Baking is a science, and when you're doubling a recipe, it changes the way the ingredients interact. What show host and all-around food and entertaining guru Ina Garten does before doubling a recipe is adjusting the ingredients as she scales the recipe up. 

According to The Kitchn, doubling cookies, bars, bread, and rolls doesn't usually require much adjustment, but when you're making muffins, cakes, and quick breads, you need to be mindful about the amount of leavener you're using. Instead of simply doubling the amount of baking powder or baking soda listed in the recipe, use one or 1 and a quarter teaspoons of baking powder and one-quarter teaspoon of baking soda per cup of all-purpose flour.

12. Use parchment paper

There are a variety of items that bakers use to create perfect confections, and one of the handiest is parchment paper. While it comes in rolls, you can cut parchment paper to fit almost any pan or buy pre-cut sheets that fit many standard sizes of baking sheets, and it's a great way to prevent baked goods from sticking to tins and cookie sheets. 

The beautiful thing about parchment paper when it comes to baking is that it can withstand relatively heat, up to 450 degrees Fahrenheit, according to Martha Stewart. So while you can't use it under a broiler, it's good for almost any baking application.
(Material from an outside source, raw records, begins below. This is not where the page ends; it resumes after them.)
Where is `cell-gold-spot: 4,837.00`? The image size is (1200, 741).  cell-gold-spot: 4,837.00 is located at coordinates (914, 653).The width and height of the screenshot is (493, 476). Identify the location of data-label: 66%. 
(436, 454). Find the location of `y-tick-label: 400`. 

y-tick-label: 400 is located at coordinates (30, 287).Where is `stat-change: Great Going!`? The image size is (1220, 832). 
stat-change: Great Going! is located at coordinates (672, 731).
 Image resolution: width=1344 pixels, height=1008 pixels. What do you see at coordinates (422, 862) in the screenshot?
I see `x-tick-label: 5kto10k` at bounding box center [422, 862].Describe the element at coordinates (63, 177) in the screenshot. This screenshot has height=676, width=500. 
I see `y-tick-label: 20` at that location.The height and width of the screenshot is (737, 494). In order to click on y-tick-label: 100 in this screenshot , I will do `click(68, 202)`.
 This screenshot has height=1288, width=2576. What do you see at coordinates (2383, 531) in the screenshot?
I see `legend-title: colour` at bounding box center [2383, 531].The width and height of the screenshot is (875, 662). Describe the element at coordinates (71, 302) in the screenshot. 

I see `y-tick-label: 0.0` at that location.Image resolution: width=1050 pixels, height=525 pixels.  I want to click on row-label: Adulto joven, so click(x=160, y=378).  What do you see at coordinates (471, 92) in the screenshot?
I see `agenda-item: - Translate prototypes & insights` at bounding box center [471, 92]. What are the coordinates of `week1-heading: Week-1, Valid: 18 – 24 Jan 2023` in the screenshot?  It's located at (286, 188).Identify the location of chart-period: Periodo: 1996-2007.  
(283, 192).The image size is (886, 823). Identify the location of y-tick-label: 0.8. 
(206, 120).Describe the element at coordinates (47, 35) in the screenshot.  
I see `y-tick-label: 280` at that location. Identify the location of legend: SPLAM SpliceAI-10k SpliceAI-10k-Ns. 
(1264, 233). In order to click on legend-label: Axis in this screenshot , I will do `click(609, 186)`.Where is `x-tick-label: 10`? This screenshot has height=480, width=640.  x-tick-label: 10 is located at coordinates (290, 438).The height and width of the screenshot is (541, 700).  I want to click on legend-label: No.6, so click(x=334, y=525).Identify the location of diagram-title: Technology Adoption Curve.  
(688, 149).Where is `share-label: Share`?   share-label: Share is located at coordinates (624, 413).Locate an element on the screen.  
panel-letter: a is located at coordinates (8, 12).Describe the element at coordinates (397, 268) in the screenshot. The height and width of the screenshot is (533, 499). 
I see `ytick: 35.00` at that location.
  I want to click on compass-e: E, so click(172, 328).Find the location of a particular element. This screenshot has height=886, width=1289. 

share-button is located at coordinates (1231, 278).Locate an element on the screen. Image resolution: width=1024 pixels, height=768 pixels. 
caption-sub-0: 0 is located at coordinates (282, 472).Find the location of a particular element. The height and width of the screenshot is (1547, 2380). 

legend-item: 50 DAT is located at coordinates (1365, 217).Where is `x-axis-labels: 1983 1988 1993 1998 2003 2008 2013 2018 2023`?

Because parchment paper comes in rolls, it often curls when you put it on a baking sheet. So another great tip that you need when cooking with parchment paper is to crumple up the paper before you place it on the sheet to prevent it from curling. If you're in a pinch, you can roll a piece of parchment into a makeshift pastry bag, according to Kelly Senyei. Whatever your needs, parchment paper is a baker's best friend.